An array of four microscopes have been fully installed in our facility. In general, 1−2 microscopes are offline for repairs or allocated for testing and development, while the rest have accumulated many months of consistent imaging time with the exception of filament replacements and routine maintenance. By estimate, if the four bdTEMs are running 24/7, imaging a cubic millimeter will take about a month (Table 1). However, non-stop long-term imaging requires further development of automation software that can handle image quality control, workflow management, image and section databases, and stitching and alignment. A scalable architecture with these functionalities has been developed³¹ but needs to be adapted to integrate with bdTEMs.

Discussion

Here we report a substantial increase in TEM imaging speed enabled by beam deflection technology. Beside its technical benefit, this technology is more accessible. Similar to previous effort to automate TEM^28,29, our modifications are based on a retrofitted JEOL 1200EX-II microscope and cost for the entire system (<$500,000) is significantly lower compared to equivalent imaging systems, permitting acquisition of multiple TEMs for an imaging facility (six at the Allen Institute for Brain Science²⁸ and four at Princeton University). The space requirements for such an imaging array is modest given its productivity, spanning an area of 9.3 meters by 5.6 meters in total for 4 microscopes. The current system, however, requires specialized films on GridTape, which scales linearly in cost with the number of sections (USD $4 - $8 per slot); but improving film-making methods and economies of scale may decrease the cost in the future. While some custom engineering, such as automation of serial sectioning and sample delivery, is needed to implement a connectomics imaging pipeline, beam deflection by itself only makes use of the existing beam shift, image shift deflectors without needing to re-engineer microscope optics. These deflectors are standard components of TEMs from any manufacturer.

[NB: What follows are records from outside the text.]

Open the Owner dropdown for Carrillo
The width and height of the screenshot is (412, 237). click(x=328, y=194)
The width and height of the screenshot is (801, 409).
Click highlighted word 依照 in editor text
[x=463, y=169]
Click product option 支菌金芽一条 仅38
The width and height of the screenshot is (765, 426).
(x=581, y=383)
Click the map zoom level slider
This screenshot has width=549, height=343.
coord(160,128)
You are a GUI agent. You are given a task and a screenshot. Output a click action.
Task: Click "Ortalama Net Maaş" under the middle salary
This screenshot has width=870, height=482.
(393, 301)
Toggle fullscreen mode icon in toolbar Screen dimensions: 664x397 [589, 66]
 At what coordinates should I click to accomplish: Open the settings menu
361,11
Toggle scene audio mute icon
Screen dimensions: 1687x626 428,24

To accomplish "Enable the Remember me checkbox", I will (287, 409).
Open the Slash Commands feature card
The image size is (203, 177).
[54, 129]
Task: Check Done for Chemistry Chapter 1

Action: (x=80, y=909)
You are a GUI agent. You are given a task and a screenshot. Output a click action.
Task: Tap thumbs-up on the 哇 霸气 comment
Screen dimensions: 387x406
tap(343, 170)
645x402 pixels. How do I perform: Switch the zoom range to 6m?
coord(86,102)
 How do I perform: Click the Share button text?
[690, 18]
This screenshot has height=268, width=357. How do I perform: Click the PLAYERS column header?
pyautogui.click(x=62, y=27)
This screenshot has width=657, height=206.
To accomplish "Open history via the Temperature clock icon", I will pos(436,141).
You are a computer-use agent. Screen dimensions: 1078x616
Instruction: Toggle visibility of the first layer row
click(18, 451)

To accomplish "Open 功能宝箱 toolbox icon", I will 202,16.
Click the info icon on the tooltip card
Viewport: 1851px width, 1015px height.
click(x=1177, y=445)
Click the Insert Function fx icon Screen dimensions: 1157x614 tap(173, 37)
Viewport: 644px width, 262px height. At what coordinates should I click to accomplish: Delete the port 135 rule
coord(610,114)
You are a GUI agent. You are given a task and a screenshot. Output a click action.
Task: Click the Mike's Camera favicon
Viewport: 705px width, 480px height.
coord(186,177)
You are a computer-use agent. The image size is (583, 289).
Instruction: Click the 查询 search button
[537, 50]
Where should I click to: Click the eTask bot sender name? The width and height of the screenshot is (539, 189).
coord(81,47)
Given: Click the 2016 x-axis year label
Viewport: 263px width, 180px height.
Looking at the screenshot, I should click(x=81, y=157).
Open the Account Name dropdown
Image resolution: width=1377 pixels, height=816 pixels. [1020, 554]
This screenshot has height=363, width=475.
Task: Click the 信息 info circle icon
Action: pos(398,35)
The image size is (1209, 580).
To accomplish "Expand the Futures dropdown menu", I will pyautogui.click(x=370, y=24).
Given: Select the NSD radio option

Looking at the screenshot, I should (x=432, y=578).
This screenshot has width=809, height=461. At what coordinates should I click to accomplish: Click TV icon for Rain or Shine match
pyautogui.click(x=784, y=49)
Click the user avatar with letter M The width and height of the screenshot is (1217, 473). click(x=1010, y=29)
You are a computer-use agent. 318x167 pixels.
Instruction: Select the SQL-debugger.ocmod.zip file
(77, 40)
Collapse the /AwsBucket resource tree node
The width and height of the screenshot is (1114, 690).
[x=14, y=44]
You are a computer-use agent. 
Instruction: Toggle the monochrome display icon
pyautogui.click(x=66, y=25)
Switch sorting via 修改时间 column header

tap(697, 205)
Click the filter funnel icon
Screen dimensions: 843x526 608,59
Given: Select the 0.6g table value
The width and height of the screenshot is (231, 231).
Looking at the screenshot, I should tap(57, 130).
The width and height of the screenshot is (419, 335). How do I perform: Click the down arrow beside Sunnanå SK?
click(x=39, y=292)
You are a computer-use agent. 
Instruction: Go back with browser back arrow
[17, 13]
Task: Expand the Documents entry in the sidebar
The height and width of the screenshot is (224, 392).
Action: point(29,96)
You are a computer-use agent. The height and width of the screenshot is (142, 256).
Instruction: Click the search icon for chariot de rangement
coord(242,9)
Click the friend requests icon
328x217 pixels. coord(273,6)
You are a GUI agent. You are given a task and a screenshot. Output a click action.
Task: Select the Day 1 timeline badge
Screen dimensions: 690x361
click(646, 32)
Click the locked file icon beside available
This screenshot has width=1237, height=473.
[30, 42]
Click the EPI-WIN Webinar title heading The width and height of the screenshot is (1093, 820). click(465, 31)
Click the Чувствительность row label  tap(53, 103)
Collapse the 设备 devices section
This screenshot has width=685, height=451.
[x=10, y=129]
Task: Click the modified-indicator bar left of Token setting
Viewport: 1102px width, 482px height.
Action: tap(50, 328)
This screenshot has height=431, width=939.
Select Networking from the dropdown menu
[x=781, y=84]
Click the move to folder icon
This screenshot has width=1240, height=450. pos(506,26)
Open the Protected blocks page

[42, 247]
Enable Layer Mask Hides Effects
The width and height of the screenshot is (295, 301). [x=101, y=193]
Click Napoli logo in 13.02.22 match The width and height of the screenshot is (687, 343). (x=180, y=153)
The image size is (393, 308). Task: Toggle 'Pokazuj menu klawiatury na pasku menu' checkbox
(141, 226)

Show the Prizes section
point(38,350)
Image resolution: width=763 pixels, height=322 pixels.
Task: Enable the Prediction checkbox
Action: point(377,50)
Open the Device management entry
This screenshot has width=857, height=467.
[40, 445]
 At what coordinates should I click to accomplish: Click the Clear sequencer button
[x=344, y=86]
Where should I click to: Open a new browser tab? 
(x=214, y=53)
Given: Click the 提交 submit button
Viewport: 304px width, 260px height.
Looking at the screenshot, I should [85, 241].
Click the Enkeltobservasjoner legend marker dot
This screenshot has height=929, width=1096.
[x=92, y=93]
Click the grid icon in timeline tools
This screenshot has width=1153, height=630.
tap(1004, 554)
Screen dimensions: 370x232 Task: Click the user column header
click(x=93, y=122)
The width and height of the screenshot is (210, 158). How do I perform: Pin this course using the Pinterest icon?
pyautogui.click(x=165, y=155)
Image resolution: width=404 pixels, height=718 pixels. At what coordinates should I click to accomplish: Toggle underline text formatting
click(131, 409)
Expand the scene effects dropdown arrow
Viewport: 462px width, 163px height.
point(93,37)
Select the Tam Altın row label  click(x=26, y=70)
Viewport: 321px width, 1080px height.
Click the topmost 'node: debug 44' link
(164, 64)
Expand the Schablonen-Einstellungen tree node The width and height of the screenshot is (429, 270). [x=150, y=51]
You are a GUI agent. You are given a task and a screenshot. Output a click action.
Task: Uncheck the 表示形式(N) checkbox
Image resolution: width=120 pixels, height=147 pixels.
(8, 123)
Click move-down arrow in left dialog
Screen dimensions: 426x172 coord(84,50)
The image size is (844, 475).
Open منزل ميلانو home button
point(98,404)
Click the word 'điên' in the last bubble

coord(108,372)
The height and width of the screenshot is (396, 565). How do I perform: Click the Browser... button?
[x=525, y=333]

TEM has the advantages of high spatial resolution up to atomic scale and better imaging depth, but suffers from limitation in field of view size. Imaging a large area is classically slow because a large number of stage movements are required. Beside connectomics, our approach of combining beam deflection and fast stage movement can be used to expand imaging area and increase imaging speed in many other TEM applications, including cell biology⁵⁰, clinical pathology⁵¹, and material science⁵².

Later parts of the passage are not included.